TEKSTFRAGMENT:
^^^^^^^^^^^^^^^^

ECLI:NL:RBNHO:2022:12589

Rechtbank Noord-Holland

Datum uitspraak
15 juni 2022
Publicatiedatum
6 juni 2023
Zaaknummer
9289599 \ CV EXPL 21-4173
Instantie
Rechtbank Noord-Holland
Type
Uitspraak
Procedures
  • Bodemzaak
Vindplaatsen
  • Rechtspraak.nl
AI samenvatting door LexboostAutomatisch gegenereerd

Compensatie voor geannuleerde vlucht en de rol van buitengewone omstandigheden

In deze zaak heeft AirHelp GmbH, een rechtspersoon naar buitenlands recht, een vordering ingesteld tegen Transavia Airlines C.V. naar aanleiding van de annulering van vlucht HV5106 van Valencia naar Eindhoven op 7 augustus 2020. De passagiers, die een vervoersovereenkomst met de vervoerder hadden, zijn omgeboekt naar een vervangende vlucht en hebben hun vorderingsrecht overgedragen aan AirHelp. AirHelp vordert compensatie van € 500,00 op basis van de Europese Verordening (EG) nr. 261/2004, die regels vaststelt voor compensatie en bijstand aan luchtreizigers bij annuleringen.

De vervoerder, Transavia, betwist de vordering en stelt dat de annulering het gevolg was van buitengewone omstandigheden, namelijk een capaciteitsprobleem op de luchthaven van Eindhoven, waar geen traffic controller aanwezig was. De kantonrechter heeft echter vastgesteld dat de vervoerder onvoldoende bewijs heeft geleverd dat de annulering noodzakelijk was en dat er geen andere opties waren dan de vlucht te annuleren. De kantonrechter oordeelt dat de vervoerder in beginsel verplicht is tot compensatie, tenzij hij kan aantonen dat de annulering het gevolg was van buitengewone omstandigheden.

^^^^^^^^^^^^^^^^

Opgeslagen gegevens
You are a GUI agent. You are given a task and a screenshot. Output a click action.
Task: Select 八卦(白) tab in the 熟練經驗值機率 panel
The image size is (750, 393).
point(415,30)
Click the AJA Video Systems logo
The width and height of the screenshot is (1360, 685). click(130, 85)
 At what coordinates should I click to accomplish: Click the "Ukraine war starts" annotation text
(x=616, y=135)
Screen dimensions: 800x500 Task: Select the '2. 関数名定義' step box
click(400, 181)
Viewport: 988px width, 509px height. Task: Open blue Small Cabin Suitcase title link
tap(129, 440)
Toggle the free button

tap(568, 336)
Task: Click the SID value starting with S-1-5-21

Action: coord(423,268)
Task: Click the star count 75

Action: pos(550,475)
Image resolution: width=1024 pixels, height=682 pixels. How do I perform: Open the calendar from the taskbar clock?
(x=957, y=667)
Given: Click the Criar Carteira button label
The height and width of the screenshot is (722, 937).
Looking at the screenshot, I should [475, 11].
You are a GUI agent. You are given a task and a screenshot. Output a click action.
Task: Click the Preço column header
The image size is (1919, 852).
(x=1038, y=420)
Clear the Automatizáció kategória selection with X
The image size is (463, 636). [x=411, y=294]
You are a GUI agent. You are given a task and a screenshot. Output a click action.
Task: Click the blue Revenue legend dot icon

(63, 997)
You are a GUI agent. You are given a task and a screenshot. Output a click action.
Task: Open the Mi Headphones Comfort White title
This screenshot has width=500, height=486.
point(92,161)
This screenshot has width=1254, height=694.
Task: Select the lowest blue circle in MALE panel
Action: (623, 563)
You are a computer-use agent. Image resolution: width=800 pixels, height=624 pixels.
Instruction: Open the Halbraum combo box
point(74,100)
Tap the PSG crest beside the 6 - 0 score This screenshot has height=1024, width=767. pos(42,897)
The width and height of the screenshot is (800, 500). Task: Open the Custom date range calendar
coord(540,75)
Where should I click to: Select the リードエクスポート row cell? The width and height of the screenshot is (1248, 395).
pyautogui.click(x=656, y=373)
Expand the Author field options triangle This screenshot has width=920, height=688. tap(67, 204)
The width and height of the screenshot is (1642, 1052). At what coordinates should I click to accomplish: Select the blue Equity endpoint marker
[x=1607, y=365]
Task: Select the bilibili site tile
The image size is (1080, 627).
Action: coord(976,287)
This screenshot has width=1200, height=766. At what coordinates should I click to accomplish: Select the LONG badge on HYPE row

^^^^^^^^^^^^^^^^

WAT TE DOEN:
1 > Vertaal deze zin uit de tekst over de geannuleerde vlucht naar het Engels: "De passagiers, die een vervoersovereenkomst met de vervoerder hadden, zijn omgeboekt naar een vervangende vlucht en hebben hun vorderingsrecht overgedragen aan AirHelp."
2 > Breid de tekst over de geannuleerde vlucht uit met een vervolg dat aansluit op de laatste zin.

ANTWOORDEN PER OPDRACHT:
1 > The passengers, who had a contract of carriage with the carrier, were rebooked onto a replacement flight and assigned their right of claim to AirHelp.

2 >
Uiteindelijk heeft de kantonrechter de vordering van AirHelp toegewezen en de vervoerder veroordeeld tot betaling van € 500,00, vermeerderd met wettelijke rente vanaf de datum van de geannuleerde vlucht. Ook zijn de proceskosten aan de kant van AirHelp toegewezen, omdat de vervoerder ongelijk heeft gekregen. Dit vonnis is uitgesproken door mr. S.N. Schipper op 15 juni 2022.

Uitspraak

RECHTBANK NOORD-HOLLAND

Handel, Kanton en Insolventie
locatie Haarlem
Zaaknr./rolnr.: 9289599 \ CV EXPL 21-4173
Uitspraakdatum: 15 juni 2022
Vonnis van de kantonrechter in de zaak van:
de rechtspersoon naar buitenlands recht
AirHelp GmbH
gevestigd te Berlijn
eiser
hierna te noemen AirHelp
gemachtigde mr. D.E. Lof
tegen
de commanditaire vennootschap
Transavia Airlines C.V.
gevestigd te Schiphol
gedaagde
hierna te noemen de vervoerder
gemachtigde mr. M. Reevers

1.Het procesverloop

1.1.
AirHelp heeft bij dagvaarding van 11 juni 2021 een vordering tegen de vervoerder ingesteld. De vervoerder heeft schriftelijk geantwoord.
1.2.
AirHelp heeft hierop schriftelijk gereageerd, waarna de vervoerder een schriftelijke reactie heeft gegeven.

2.De feiten

2.1.
[betrokkene 1] en [betrokkene 2] (hierna: de passagiers) hebben met de vervoerder een vervoersovereenkomst gesloten op grond waarvan de vervoerder de passagiers diende te vervoeren van Valencia Airport (Spanje) naar Eindhoven Airport op 7 augustus 2020 met vlucht HV5106, hierna: de vlucht. De geplande aankomsttijd te Eindhoven was om 16:55 uur lokale tijd.
2.2.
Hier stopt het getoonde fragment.